→ あなたの課題:
1. ナオト・インティライミのインタビューのうち、「--そういう面白さは7曲目の」から「ようになったんだよね、今は。」までを、「イントロ」を「前奏」に置き換えて書き出してもらえますか?
2. ナオト・インティライミのインタビューを、最後に載っている文のあとから引き継いで書き進めてもらえますか?

→ ページ:
==========

ナオト・インティライミ - ナイテタッテ (digest ver.)
▲ナオト・インティライミ - ナイテタッテ (digest ver.)

--そういう面白さは7曲目の「ナイテタッテ」にもあって、ソカやサンバのリズムに乗せた曲なら、もっと明るくポジティブな歌詞の方が定番だった思うんですよ。

ナオト:ハッピーなイントロからはじまるのに、“AHーやだやだ もーいや”って壁を殴っているという凄いシチュエーションなんですよね(笑)。日本の英語教育へのディスを入れつつ、キツい時、ツラい時、悲しい時でも“fine”と応えて耐えてるとか。
10年前だったら“泣いてないで笑え”って歌っていたと思うんですよ。でも、みんなそれぞれキツいし、不満を抱えながらストレスもあって歯がゆくて、もどかしい。「そうやって生きてく中では、そりゃ泣くよ!」って思えるようになったんだよね、今は。

ナオト・インティライミ『Nice catch the moment!』インタビュー

--それはライブでたくさんの観客と対峙してきたからこそ、変化した部分もありますか?

==========

→ 表示中の一覧:

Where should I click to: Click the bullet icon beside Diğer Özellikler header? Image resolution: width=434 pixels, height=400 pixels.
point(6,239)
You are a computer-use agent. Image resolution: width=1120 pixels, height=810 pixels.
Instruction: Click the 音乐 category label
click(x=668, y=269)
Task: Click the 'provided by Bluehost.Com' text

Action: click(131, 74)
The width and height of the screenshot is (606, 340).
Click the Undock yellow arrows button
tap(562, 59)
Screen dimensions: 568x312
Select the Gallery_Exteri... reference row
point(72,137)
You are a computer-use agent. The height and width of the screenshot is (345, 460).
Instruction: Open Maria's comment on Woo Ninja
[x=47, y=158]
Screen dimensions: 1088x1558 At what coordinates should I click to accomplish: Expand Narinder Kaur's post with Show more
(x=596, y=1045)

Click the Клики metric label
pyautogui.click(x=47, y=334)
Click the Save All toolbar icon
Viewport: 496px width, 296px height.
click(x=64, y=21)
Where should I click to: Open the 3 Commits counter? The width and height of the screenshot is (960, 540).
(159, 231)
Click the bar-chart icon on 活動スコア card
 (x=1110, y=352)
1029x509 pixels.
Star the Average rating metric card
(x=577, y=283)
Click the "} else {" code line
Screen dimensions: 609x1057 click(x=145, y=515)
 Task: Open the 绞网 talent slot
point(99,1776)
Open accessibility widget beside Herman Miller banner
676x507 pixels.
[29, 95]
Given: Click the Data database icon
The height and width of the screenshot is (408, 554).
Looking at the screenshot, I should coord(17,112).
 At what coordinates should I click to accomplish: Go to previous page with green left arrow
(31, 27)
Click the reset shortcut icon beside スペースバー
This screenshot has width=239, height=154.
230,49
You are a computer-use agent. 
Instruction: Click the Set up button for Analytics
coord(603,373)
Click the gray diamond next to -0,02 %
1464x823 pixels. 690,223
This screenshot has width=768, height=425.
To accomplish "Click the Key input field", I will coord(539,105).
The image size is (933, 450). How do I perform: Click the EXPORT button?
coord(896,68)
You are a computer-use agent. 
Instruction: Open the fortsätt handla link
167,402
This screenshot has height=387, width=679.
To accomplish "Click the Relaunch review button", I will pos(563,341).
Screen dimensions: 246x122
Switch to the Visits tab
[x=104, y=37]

==========

→ 解答一覧:
1.
--そういう面白さは7曲目の「ナイテタッテ」にもあって、ソカやサンバのリズムに乗せた曲なら、もっと明るくポジティブな歌詞の方が定番だった思うんですよ。

ナオト:ハッピーな前奏からはじまるのに、“AHーやだやだ もーいや”って壁を殴っているという凄いシチュエーションなんですよね(笑)。日本の英語教育へのディスを入れつつ、キツい時、ツラい時、悲しい時でも“fine”と応えて耐えてるとか。
10年前だったら“泣いてないで笑え”って歌っていたと思うんですよ。でも、みんなそれぞれキツいし、不満を抱えながらストレスもあって歯がゆくて、もどかしい。「そうやって生きてく中では、そりゃ泣くよ!」って思えるようになったんだよね、今は。

2.
ナオト:確かにそういう瞬間もあるんですけど、今思い浮かんだのは世界一周(※2)の中で、アラファト議長を前にして歌ったことですね。あの経験は、むこうのカリスマと会って歌ってきたというキャッチーなトピックだけじゃなく、そこで何を感じたのかが凄く大きかった。
当時もパレスチナとイスラエルの戦争のさなかだったけど、自分が歌っている瞬間はアラファトさんも側近の兵士たちも、戦争を感じていなかったんじゃないかって。それは勝手な解釈かもしれないけれども、その瞬間、戦争の中心にいる人たちだって俺らと一緒なんじゃないかって思えたんです。

うまくいかない歯がゆさは、みんな抱えている。逆境の中で戦っていて、聴いている数分間、あるいはライブにいる数時間だけでも、ツラいことや悲しいことから気持ちが解放されて夢中になれる。そんな力が音楽にはあるって、アラファト議長の前で歌った時に感じた。それは自分の中で信じている部分ですね。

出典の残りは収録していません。